> **WHAT IS REQUIRED**: Produce a verbatim copy of the data below that contains no pictures.

[THE INPUT — start]

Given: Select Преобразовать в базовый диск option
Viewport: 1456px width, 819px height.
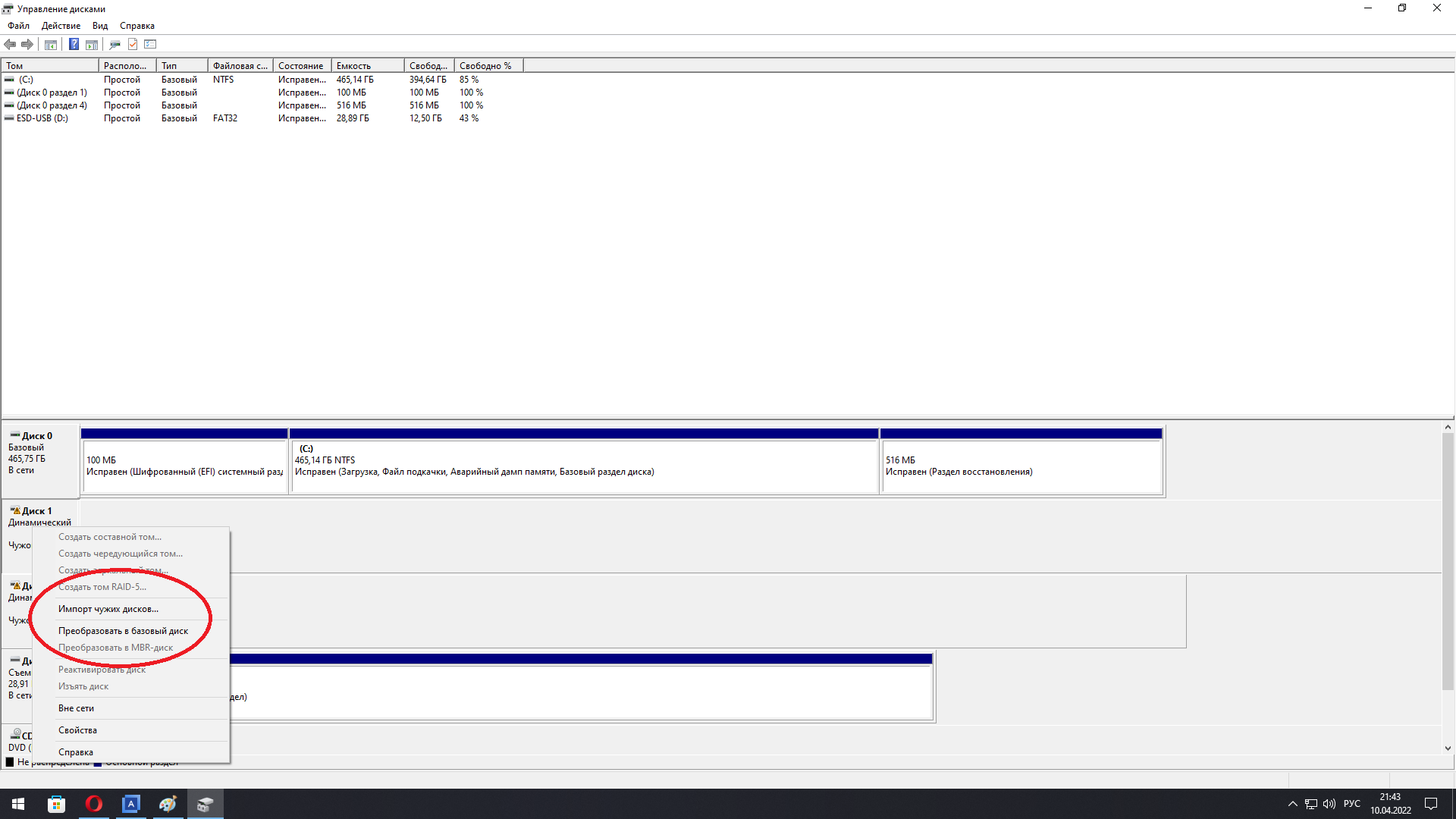Looking at the screenshot, I should tap(123, 631).
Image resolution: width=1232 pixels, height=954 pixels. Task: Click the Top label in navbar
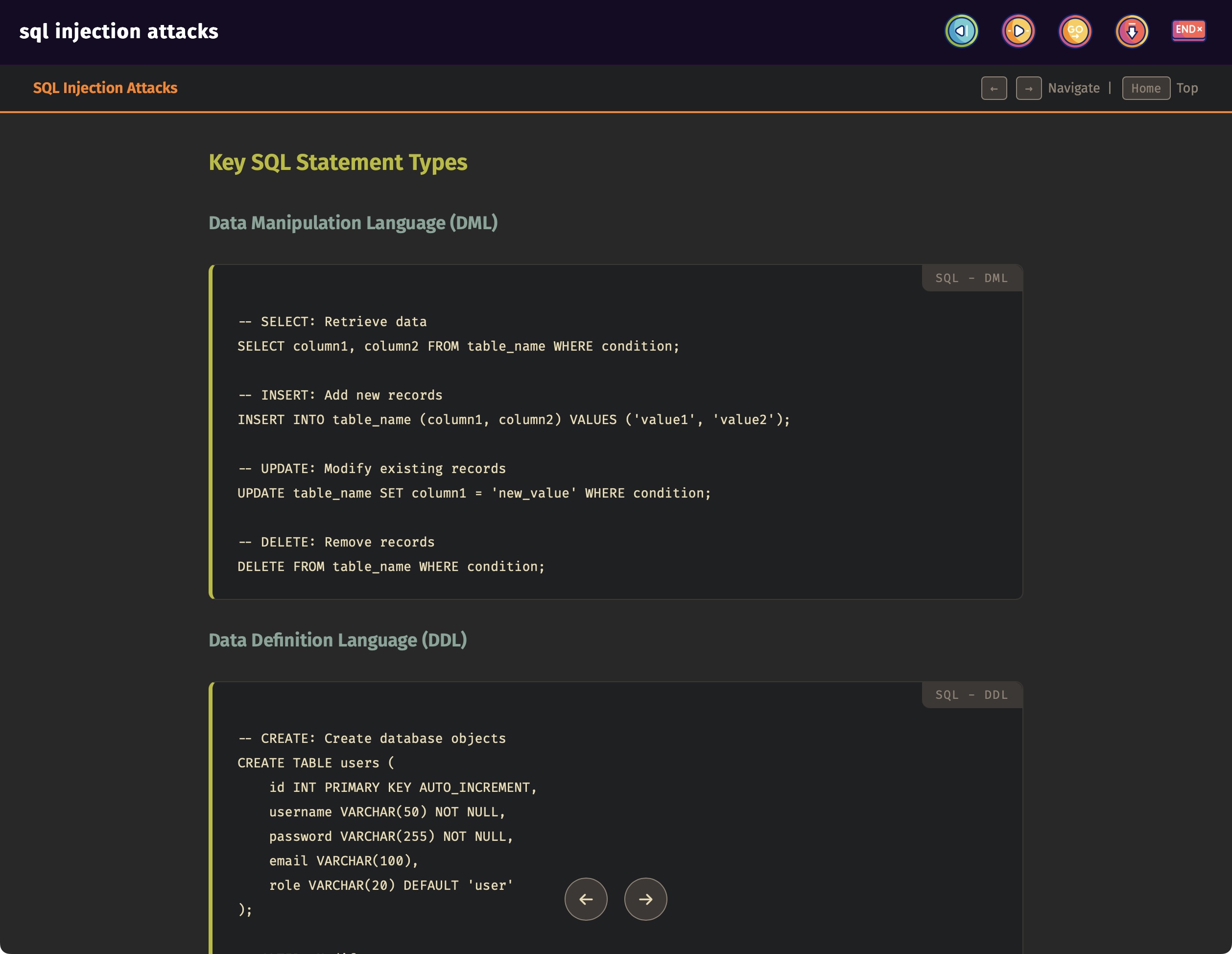click(1187, 89)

[THE INPUT — finish]

> **PROBLEM SOLUTION**:
Given: Select Преобразовать в базовый диск option
Viewport: 1456px width, 819px height.
Looking at the screenshot, I should tap(123, 631).
Image resolution: width=1232 pixels, height=954 pixels. Task: Click the Top label in navbar
click(1187, 89)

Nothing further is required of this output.